Mikael Koivukangas
Sep 2, 2018 · 2 min read

“There is the question of who will have an incentive to create these things.”
Great point, and something that most people in the blockchain crowd seem to be missing. Just because you invent something that works doesn’t mean you’ll ever see a cent of income, its the application, not the technology, that matters.

I think in the end most of the current work is purely a waste of time for now, and the benefits will be seen later when verticals start developing their own versions of these services (more later on why that’s going to take a while)

Sort of like VDI, Virtual Desktop Interface. It’s not the inventor of VDI that’s making a killing off HIPAA, it’s Citrix.

“[…] and there is no single sign-on that enables someone to buy services without ‘having an account’[…]” Technically this isn’t true anymore: Within 5–10 years the only log-in you’ll need is either a chip ID card, your bank’s ID eVerify/eID system, or your phone using your PayPal or equivalent. These already exist today, but widespread adoption will occur slowly.
Why is it slow, you ask? Well, while it only costs roughly $0.20 per verification, these services (SEPA) are packaged at a minimum of $6000 per month for a package of 30,000 verifications for banks, which is why most companies aren’t (yet) able to take advantage of them.

Then there’s oAuth, which anyone could use to develop their own eID verification system without customers needing an account, but there’s a problem: There’s a big fight for IT professionals as it is, so all the major corporations are gobbling up all the talent, leaving very little for the other 98% of the economy. Schools, libraries, stores, pharmacies, transportation companies all need their own in-house IT development through some means in order for this “Web3.0” thing to become real.

“ Also, the foundational technologies are so deeply flawed, that I am wondering if it is a Tower of Babel that will collapse. IoT has not taken off because no one trusts all those devices, which have been proven to be insecure.”

Technically no one trusts the technologies used to make IoT possible. In other words, it’s not that I don’t trust my fridge to do my shopping for me, I just don’t like the idea of it being facilitated by a more-or-less public WiFi. Even private WiFi networks can be hacked relatively easily since most consumer routers don’t come with stellar security measures or ways to monitor them.

• **Your task**: Reproduce the piece on blockchain and Web3.0 from "Great point, and" up to and including "technology, that matters.". You won't need any of the stored entries.

• **Stored records**:
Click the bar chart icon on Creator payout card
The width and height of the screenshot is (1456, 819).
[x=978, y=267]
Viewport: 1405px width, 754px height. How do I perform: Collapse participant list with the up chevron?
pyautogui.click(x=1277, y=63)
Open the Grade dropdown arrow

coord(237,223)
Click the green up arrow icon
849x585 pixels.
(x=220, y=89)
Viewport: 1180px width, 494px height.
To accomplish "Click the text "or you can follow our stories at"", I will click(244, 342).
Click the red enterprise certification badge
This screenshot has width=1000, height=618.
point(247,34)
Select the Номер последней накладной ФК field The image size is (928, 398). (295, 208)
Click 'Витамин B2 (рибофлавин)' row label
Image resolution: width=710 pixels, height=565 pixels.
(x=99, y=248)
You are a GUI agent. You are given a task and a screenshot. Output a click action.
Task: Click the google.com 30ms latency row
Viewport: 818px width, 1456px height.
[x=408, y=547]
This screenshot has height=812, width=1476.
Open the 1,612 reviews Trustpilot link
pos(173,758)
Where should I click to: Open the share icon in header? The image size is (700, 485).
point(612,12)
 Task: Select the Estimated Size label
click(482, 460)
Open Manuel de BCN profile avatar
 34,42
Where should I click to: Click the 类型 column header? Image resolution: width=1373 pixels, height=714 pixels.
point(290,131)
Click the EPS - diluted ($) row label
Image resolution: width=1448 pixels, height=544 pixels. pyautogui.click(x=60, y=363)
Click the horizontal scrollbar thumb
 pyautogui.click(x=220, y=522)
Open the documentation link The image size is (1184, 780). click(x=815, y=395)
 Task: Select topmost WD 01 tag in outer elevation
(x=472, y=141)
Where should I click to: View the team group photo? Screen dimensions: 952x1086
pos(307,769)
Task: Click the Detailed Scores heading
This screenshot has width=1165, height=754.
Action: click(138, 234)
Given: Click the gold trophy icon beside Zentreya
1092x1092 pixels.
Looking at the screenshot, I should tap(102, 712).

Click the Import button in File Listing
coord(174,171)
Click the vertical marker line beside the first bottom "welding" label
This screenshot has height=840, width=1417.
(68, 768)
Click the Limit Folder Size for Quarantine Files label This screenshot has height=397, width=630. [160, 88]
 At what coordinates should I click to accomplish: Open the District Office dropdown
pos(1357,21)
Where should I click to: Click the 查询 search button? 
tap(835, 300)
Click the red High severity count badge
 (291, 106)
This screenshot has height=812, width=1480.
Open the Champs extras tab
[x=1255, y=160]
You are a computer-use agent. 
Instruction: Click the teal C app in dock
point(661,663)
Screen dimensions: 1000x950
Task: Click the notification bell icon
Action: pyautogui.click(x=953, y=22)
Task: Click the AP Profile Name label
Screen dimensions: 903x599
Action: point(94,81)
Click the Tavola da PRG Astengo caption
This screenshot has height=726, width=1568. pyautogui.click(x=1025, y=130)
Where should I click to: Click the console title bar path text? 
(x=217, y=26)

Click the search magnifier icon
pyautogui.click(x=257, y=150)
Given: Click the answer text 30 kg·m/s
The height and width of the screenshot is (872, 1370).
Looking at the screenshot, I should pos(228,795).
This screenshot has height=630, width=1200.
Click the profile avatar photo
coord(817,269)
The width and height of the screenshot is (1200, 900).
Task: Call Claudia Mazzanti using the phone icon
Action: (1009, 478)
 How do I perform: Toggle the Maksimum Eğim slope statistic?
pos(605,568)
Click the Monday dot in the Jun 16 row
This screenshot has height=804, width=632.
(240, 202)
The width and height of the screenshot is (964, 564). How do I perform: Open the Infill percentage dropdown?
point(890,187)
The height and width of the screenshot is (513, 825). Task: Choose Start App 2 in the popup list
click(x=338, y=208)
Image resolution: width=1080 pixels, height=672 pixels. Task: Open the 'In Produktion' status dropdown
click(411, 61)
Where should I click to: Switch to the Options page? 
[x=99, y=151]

• **Answer section**:
Great point, and something that most people in the blockchain crowd seem to be missing. Just because you invent something that works doesn’t mean you’ll ever see a cent of income, its the application, not the technology, that matters.